Target Pathway Discovery in AD Using Transcriptomics
Genetic studies that survey the complete human genome for variants that associate with Alzheimer’s disease (AD) risk, could be key for identifying potential drug targets, though such studies cannot discover the precise mechanism of action of the genetic factors, which is a significant obstacle in the translation of their findings to therapies. Dr. Ertekin-Taner’s team has a novel approach in that they combine information from genetic studies of AD and from their large study on human brain gene expression, to discover how modifying the expression levels of specific genes in the brain can increase the risk of AD. In this proposal, Dr. Ertekin-Taner’s team plans to build upon their strong prior findings, and uncover the precise gene expression changes and their biological consequences that lead to increased risk of AD. The results from this proposal will enable innovative drug discovery approaches aimed at rectifying the misregulated brain gene expression that is likely to be involved with important disease-promoting mechanisms in AD.
Dr. Ertekin-Taner’s study aims to discover novel pathways in Alzheimer disease (AD) by identifying changes in the levels of genes found expressed in the brain that confer risk for this disease.
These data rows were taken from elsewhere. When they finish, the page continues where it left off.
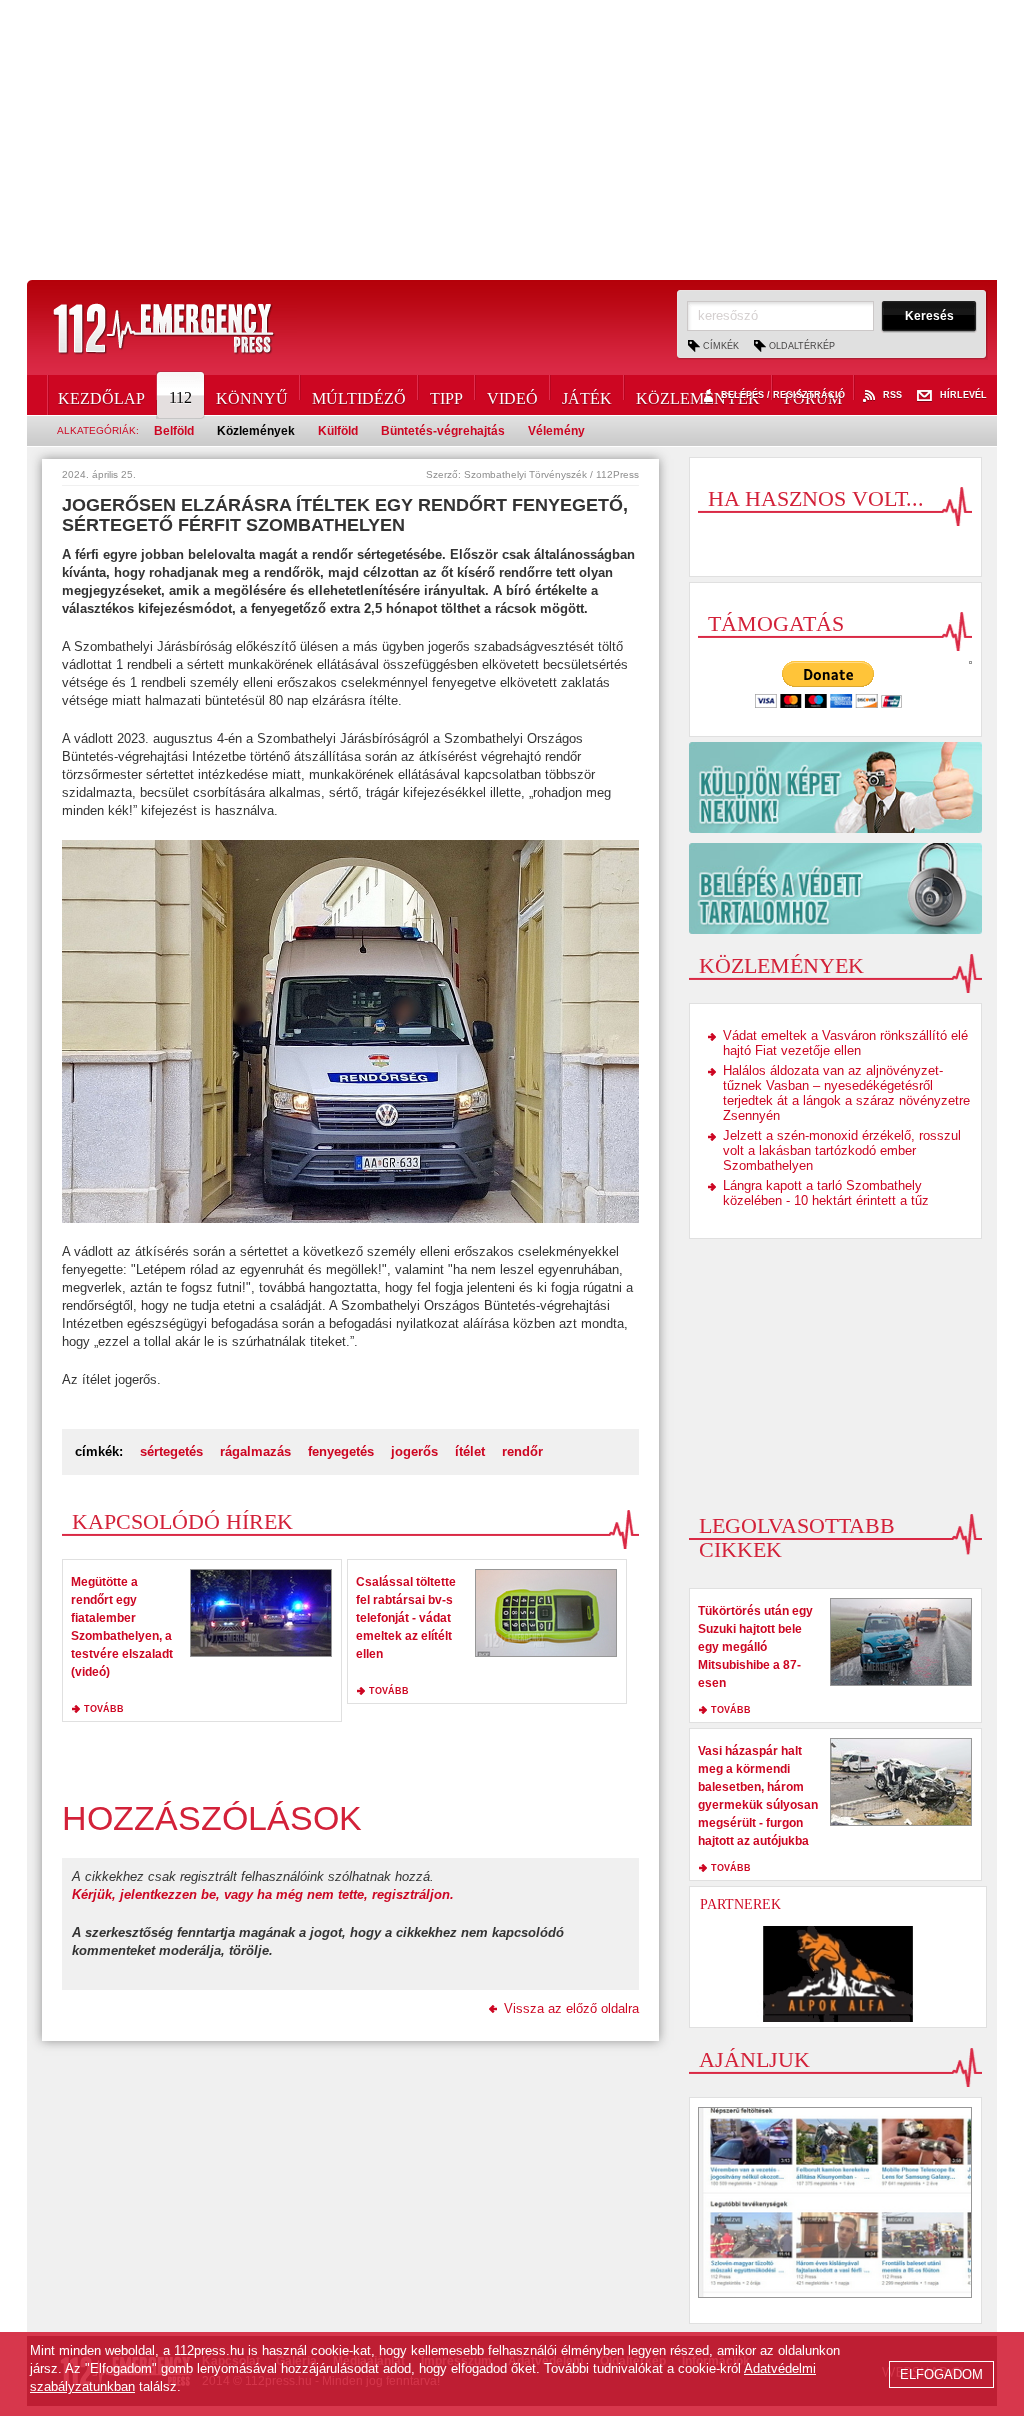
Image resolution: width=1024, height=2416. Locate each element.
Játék (587, 395)
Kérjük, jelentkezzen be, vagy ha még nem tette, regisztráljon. (263, 1894)
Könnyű (252, 395)
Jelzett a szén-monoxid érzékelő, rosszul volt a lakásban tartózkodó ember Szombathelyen (842, 1150)
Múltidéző (359, 395)
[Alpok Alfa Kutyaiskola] (838, 1974)
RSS (892, 395)
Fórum (813, 395)
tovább (104, 1709)
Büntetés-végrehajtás (443, 431)
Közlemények (698, 395)
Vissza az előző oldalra (571, 2008)
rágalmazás (255, 1451)
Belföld (174, 431)
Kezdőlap (101, 395)
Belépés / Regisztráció (783, 395)
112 (180, 397)
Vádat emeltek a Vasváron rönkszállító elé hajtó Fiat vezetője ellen (845, 1043)
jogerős (414, 1451)
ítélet (470, 1451)
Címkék (721, 346)
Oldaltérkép (802, 346)
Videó (512, 395)
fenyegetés (341, 1451)
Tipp (446, 395)
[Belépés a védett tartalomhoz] (835, 888)
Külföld (338, 431)
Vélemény (556, 431)
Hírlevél (963, 395)
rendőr (522, 1451)
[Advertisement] (512, 140)
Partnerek (740, 1904)
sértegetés (171, 1451)
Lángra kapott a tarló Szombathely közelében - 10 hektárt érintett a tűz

The genes and proteins involved in these new pathways would then be future targets for disease-modifying drugs. This work is based on the strong rationale that the risk for many human diseases is influenced by genetic variants that modulate levels of genes in disease-relevant tissue (i.e., brain tissue for AD).
Dr. Ertekin-Taner’s group has already determined that the strongest genetic risk variants for AD that were detected in recent genomic screens, also associate with the brain expression levels of genes that are located close to the strong risk variants. Dr. Ertekin-Taner’s findings suggest that there are genetic variants that confer risk of AD by modifying the expression levels of genes in the brain. Many genes exist in different forms, called isoforms, which result in different protein products with diverse functions. Identifying the precise changes in brain levels of these gene isoforms will transform the understanding of risk mechanisms in AD, and will enable future novel therapeutic approaches.
Dr. Ertekin-Taner’s team will uncover the specific isoform level changes for the strongest Alzheimer risk genes, by using their unique collection of 202 brains that were generously donated by Alzheimer’s patients. The team will also identify the biological consequences of altering specific isoform levels for two risk genes by decreasing or increasing their levels in cellular models, and investigating functional outcomes such as cell survival. Dr. Ertekin-Taner expects to uncover gene isoform level changes that implicate novel pathways in AD that may guide future drug discovery efforts, and revolutionize therapeutic approaches.